Télévision - Malle dans le rétroviseur

J'aime Louis Malle comme quelqu'un qui est toujours là, dont on oublie, à force d'habitude, la présence, mais dont l'absence serait plus visible encore. Je l'aime parce qu'il est un des cinéastes dont les films ont buriné en moi, au-delà des merveilleux souvenirs de climats, des images de cinéma précises. Des images que j'ai retrouvées, tel un inventaire conçu exprès pour moi, dans Louis Malle: un cinéaste français, documentaire coproduit par Arte et la BBC, que Artv présente samedi dans le cadre d'un Thema complété par la rediffusion des Amants.
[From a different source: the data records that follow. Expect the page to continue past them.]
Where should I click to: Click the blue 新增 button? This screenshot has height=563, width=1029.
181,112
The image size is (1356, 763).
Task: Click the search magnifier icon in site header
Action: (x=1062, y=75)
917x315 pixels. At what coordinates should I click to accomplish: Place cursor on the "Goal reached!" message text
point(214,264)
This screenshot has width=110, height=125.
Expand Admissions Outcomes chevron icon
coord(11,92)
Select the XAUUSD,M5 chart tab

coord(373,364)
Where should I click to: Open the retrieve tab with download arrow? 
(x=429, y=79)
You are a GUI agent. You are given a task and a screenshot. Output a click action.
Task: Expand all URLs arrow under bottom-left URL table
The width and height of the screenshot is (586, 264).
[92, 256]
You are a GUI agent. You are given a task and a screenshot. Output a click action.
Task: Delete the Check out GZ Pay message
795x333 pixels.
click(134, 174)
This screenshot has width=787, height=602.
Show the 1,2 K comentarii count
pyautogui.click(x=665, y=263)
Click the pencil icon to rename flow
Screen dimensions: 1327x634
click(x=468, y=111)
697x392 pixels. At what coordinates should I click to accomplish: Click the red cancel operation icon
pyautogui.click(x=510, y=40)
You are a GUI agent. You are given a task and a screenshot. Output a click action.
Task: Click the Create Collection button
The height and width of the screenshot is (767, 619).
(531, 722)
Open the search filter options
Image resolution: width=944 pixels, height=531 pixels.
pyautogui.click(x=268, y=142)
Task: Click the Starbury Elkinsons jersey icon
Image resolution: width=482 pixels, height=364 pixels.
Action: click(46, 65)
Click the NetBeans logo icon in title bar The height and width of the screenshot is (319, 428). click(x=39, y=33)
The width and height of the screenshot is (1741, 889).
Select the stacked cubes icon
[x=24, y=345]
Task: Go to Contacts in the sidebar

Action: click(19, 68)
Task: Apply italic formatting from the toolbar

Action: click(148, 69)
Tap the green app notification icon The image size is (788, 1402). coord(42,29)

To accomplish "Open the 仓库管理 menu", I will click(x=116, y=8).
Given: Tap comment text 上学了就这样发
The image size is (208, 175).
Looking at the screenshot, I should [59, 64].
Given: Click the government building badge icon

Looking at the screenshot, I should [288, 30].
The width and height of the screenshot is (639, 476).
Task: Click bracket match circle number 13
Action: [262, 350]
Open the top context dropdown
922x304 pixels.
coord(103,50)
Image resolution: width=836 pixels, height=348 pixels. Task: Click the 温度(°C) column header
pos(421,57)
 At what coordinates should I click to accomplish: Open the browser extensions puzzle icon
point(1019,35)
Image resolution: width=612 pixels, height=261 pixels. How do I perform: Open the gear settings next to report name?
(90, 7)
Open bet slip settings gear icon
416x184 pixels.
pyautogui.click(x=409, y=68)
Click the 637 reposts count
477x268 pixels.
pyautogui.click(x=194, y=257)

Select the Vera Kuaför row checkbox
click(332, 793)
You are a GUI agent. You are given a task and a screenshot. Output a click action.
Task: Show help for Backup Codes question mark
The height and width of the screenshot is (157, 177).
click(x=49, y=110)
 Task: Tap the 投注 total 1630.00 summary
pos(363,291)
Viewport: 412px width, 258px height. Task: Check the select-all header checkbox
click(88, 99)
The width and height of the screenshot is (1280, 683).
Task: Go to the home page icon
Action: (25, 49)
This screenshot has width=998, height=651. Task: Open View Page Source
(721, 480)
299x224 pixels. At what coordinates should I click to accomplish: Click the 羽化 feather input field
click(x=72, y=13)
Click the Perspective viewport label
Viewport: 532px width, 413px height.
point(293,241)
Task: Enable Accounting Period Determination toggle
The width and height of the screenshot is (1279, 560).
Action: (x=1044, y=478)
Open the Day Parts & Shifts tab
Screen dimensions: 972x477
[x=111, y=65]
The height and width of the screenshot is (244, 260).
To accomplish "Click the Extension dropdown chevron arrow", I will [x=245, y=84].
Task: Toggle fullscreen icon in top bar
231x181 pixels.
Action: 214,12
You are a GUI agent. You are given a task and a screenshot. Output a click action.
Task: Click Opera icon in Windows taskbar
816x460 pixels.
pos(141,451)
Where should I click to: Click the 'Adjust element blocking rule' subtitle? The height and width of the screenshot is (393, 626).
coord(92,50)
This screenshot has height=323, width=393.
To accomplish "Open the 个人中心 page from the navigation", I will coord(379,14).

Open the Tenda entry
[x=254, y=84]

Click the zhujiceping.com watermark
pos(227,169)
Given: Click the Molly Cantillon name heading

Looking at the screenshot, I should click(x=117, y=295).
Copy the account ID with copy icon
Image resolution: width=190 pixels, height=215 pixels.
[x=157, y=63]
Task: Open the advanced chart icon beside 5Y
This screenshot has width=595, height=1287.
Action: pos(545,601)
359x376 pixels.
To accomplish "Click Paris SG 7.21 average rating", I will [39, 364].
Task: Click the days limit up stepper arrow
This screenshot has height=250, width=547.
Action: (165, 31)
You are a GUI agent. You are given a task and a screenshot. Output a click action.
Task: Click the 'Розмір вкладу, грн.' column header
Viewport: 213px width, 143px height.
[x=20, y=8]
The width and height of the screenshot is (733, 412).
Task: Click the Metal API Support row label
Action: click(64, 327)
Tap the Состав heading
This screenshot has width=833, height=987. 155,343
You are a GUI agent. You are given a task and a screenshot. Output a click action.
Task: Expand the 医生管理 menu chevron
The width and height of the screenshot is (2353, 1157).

Ces images dont je me rappelle sont pour la plupart d'une poésie étouffée, d'une langueur coupable, souvent d'un érotisme raffiné. Ce sont celles de Jeanne Moreau déambulant sur les Champs-Élysées sur la trompette de Miles Davis dans Ascenseur pour l'échafaud, premier long métrage de fiction du cinéaste (de 25 ans à l'époque), amoureux de sa vedette. Celles, aussi, dans Le Souffle au coeur, de l'adolescent déshabillant sa mère ivre avant de monter avec elle dans son lit. Celle de Susan Sarandon, devant sa fenêtre, aspergeant sa poitrine nue de jus de citron, avant qu'un zoom arrière nous révèle que Burt Lancaster l'admire depuis la fenêtre d'en face. Une scène sublime qui appartient à Atlantic City, un de mes films préférés, sommet dans l'oeuvre américaine de Louis Malle.

Cet excellent documentaire signé Pierre Philippe et Pierre-André Boutang nous raconte la vie du cinéaste à travers les images et les récits de ses films. Pas un seul commentaire (ceux d'Alexandra Stewart, qui fut son épouse, sont très instructifs), pas un seul témoignage (ceux de son biographe Philip French et du dramaturge David Hare) qui ne soit solidement accroché aux films, dont les réalisateurs n'ont abordé ici que les plus significatifs. Exit, donc, My Dinner with André, Crackers, Alamo Bay, tandis que tout un chapitre est consacré à Black Moon, film méconnu que Malle a rêvé comme une symphonie buñuelienne. L'insuccès de ce poème l'a laissé si amer qu'il a choisi de s'exiler aux États-Unis, attiré là-bas par un sujet délicat qui allait se matérialiser en beauté dans Pretty Baby.

Le portrait qu'on nous dresse ici de Louis Malle — décédé en 1995 après avoir complété Vanya on 42nd Street aux États-Unis — est celui d'un homme constamment dans l'action, pétrifié à l'idée que l'ennui puisse l'atteindre. C'est dans ces moments de sombre inquiétude que Malle plongeait dans l'aventure, partant ici réaliser un documentaire à Calcutta, là réunissant les dissemblables Bardot et Moreau pour un Viva Maria! qui n'a pas fait l'unanimité.

Issu de la haute bourgeoisie française, Malle a été élevé dans le giron de sa mère qu'il aimait tendrement, vivait son aventure avec le cinéma comme Truffaut la sienne, c'est-à-dire en y mettant tout ce dont sa vie était dépourvue. Depuis le sommet de l'échelle sociale (Truffaut, ne l'oublions pas, partait du bas), il a observé la vie des siens et celle des autres avec la passion d'un être doué pour le chagrin. À travers ce qu'il décrivait comme des «reconstitutions besogneuses de la réalité», l'auteur de Lacombe Lucien et de Damage explorait les mondes du fantasme, qu'il assoyait dans la réalité crue, et du sentiment, muet dans la sienne. «On ne parle pas de sentiment dans la famille Malle», nous apprend son fils Vincent, qui estime que ce manque a nourri les films de son père, et inversement. Qui pourra jamais oublier la bouleversante scène finale de son dernier chef-d'oeuvre, dans lequel Malle, «réinventant un souvenir de jeunesse» sous l'Occupation, fait dire au directeur de son école, emmené avec quatre enfants juifs par la Gestapo: «Au revoir, les enfants.»